▸ Excerpted records:
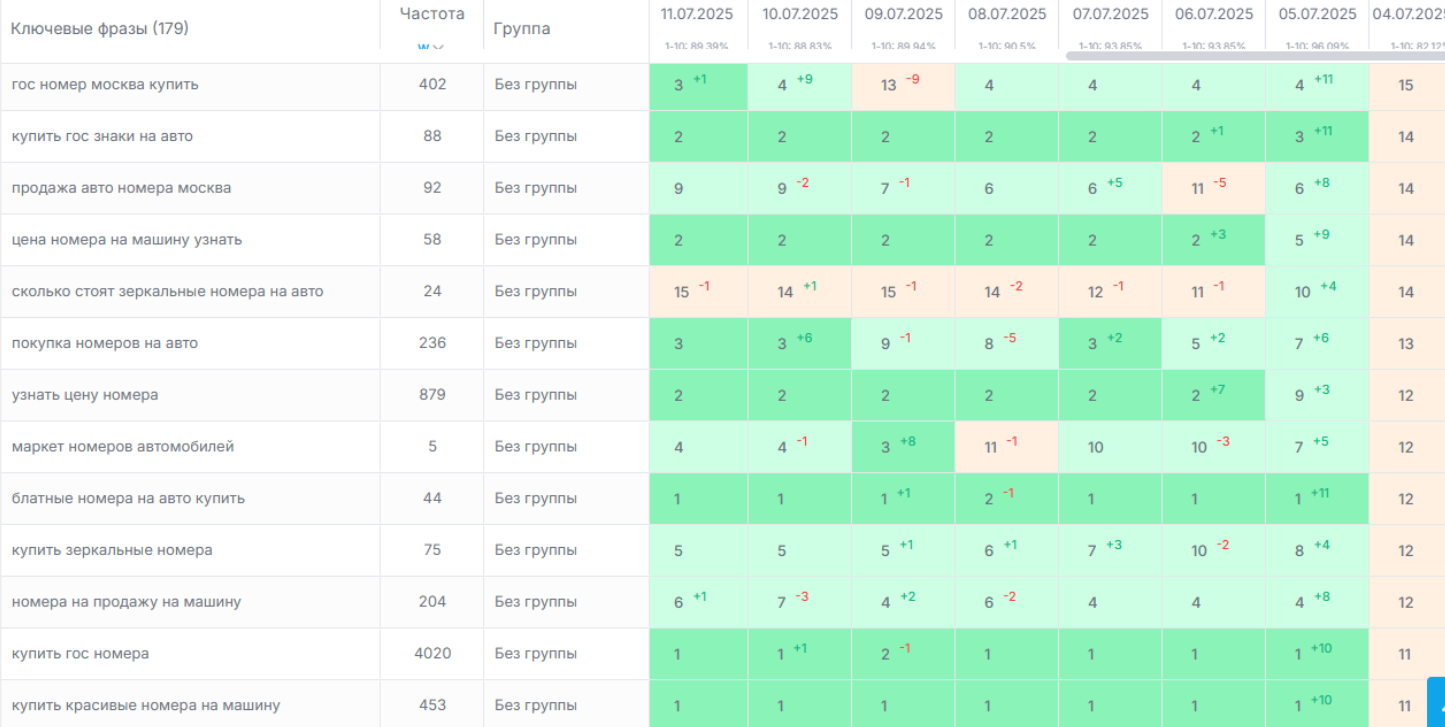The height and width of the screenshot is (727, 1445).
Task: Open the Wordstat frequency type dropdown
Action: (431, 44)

...

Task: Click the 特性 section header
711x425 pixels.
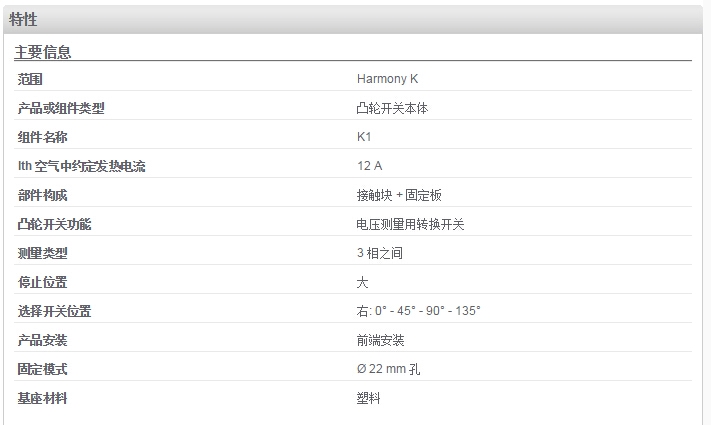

--

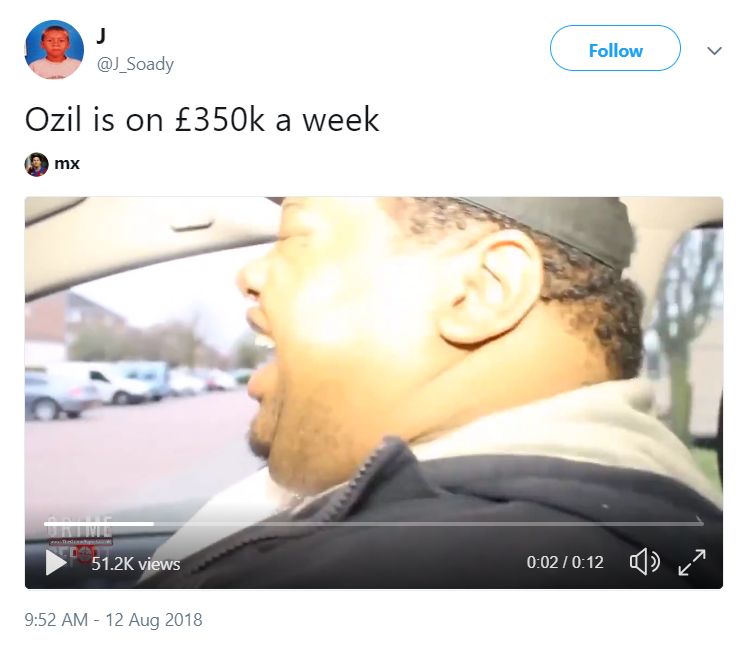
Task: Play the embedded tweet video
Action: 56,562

▸ What you need to do: What you give back should be exactly the lines of the data above from the line with "Task: Click the 特性 section header" through the line with "711x425 pixels.", both of those included, and nothing more.

▸ Final answer:
Task: Click the 特性 section header
711x425 pixels.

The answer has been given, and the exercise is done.